Pemkot Bandung Ancam Pecat Tidak Hormat ASN yang Terlibat atau Mengorganisasi Judi Online

Kamis, 09 Juli 2026 16:01 WIB
Wali Kota Bandung Muhammad Farhan saat memberikan keterangan di Kota Bandung, Jawa Barat, Rabu (8/7). (Foto: Antara)
Wali Kota Bandung Muhammad Farhan saat memberikan keterangan di Kota Bandung, Jawa Barat, Rabu (8/7). (Foto: Antara)

RADARBANGSA.COM - Pemerintah Kota Bandung menegaskan akan menjatuhkan sanksi tegas berupa pemberhentian tidak dengan hormat (PTDH) terhadap aparatur sipil negara (ASN) yang terbukti mengorganisasi atau menggalang praktik judi daring (judi online/judol).

Wali Kota Bandung Muhammad Farhan mengatakan kebijakan tersebut merupakan bentuk komitmen pemerintah daerah dalam menjaga integritas aparatur sekaligus mencegah meluasnya praktik judi online di lingkungan pemerintahan.

"Kalau hanya sekali dua kali dan masih pada tahap pelanggaran ringan tentu ada mekanisme pembinaan dan teguran. Tapi kalau sudah sampai mengorganisasi atau menggalang praktik perjudian, itu langsung kami tindak tegas. Bisa diberhentikan dengan tidak hormat," kata Farhan di Bandung, Rabu (8/7/2026).

Meski demikian, Farhan menjelaskan ASN yang melakukan pelanggaran ringan tetap akan diberikan kesempatan melalui mekanisme pembinaan dan teguran sesuai ketentuan yang berlaku sebelum dikenakan sanksi yang lebih berat.

Sebagai langkah pencegahan, Pemkot Bandung akan memperkuat program literasi digital dan literasi keuangan di kalangan ASN. Menurut Farhan, edukasi tersebut penting untuk meningkatkan kesadaran aparatur mengenai bahaya judi online maupun risiko pinjaman daring ilegal.

"Literasi digital dan literasi keuangan akan kami pastikan dulu berjalan di lingkungan ASN. Setelah itu baru kita masuk ke wilayah-wilayah masyarakat melalui berbagai program edukasi. Pada dasarnya ini soal membangun kesadaran," ujarnya.

Selain mengedepankan edukasi, Farhan menilai penguatan koperasi juga dapat menjadi solusi untuk menyediakan akses pembiayaan yang aman dan legal bagi masyarakat sehingga tidak terjerat pinjaman online ilegal.

Di sisi lain, Pemerintah Kota Bandung juga meningkatkan pengawasan terhadap sejumlah kelompok simpan pinjam informal yang bertransformasi menjadi koperasi simpan pinjam. Langkah tersebut dilakukan untuk mencegah potensi penyimpangan dalam pengelolaan koperasi.

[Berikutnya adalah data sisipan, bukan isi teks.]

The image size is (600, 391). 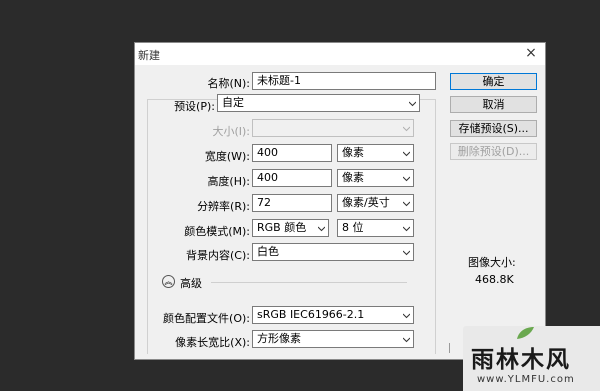 What do you see at coordinates (494, 82) in the screenshot?
I see `ok-button: 确定` at bounding box center [494, 82].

"Koperasi di Kota Bandung pemanfaatannya sudah cukup tinggi. Persoalannya, ada indikasi beberapa kelompok simpan pinjam informal bertransformasi menjadi koperasi simpan pinjam. Ini yang sedang kami awasi supaya jangan sampai berkembang menjadi masalah," kata Farhan.

Hingga saat ini, Farhan memastikan belum ada laporan mengenai ASN Pemerintah Kota Bandung yang terlibat dalam praktik judi online. Namun, pengawasan akan terus dilakukan secara berkelanjutan guna mencegah potensi pelanggaran di kemudian hari.

Ia juga mengingatkan bahwa dampak judi online tidak hanya mengancam kondisi ekonomi keluarga, tetapi juga dapat memicu ketergantungan yang serius.

"Kita tahu judi online dan pinjaman online ilegal sudah masuk ke berbagai kalangan. Judi juga memiliki tingkat ketergantungan yang sangat tinggi, hampir sama seperti kecanduan terhadap narkoba dan bentuk adiksi lainnya," ujarnya.

Pemerintah Kota Bandung berharap langkah penegakan disiplin, edukasi, dan penguatan literasi dapat menjadi upaya preventif untuk melindungi ASN maupun masyarakat dari dampak buruk judi online dan pinjaman daring ilegal.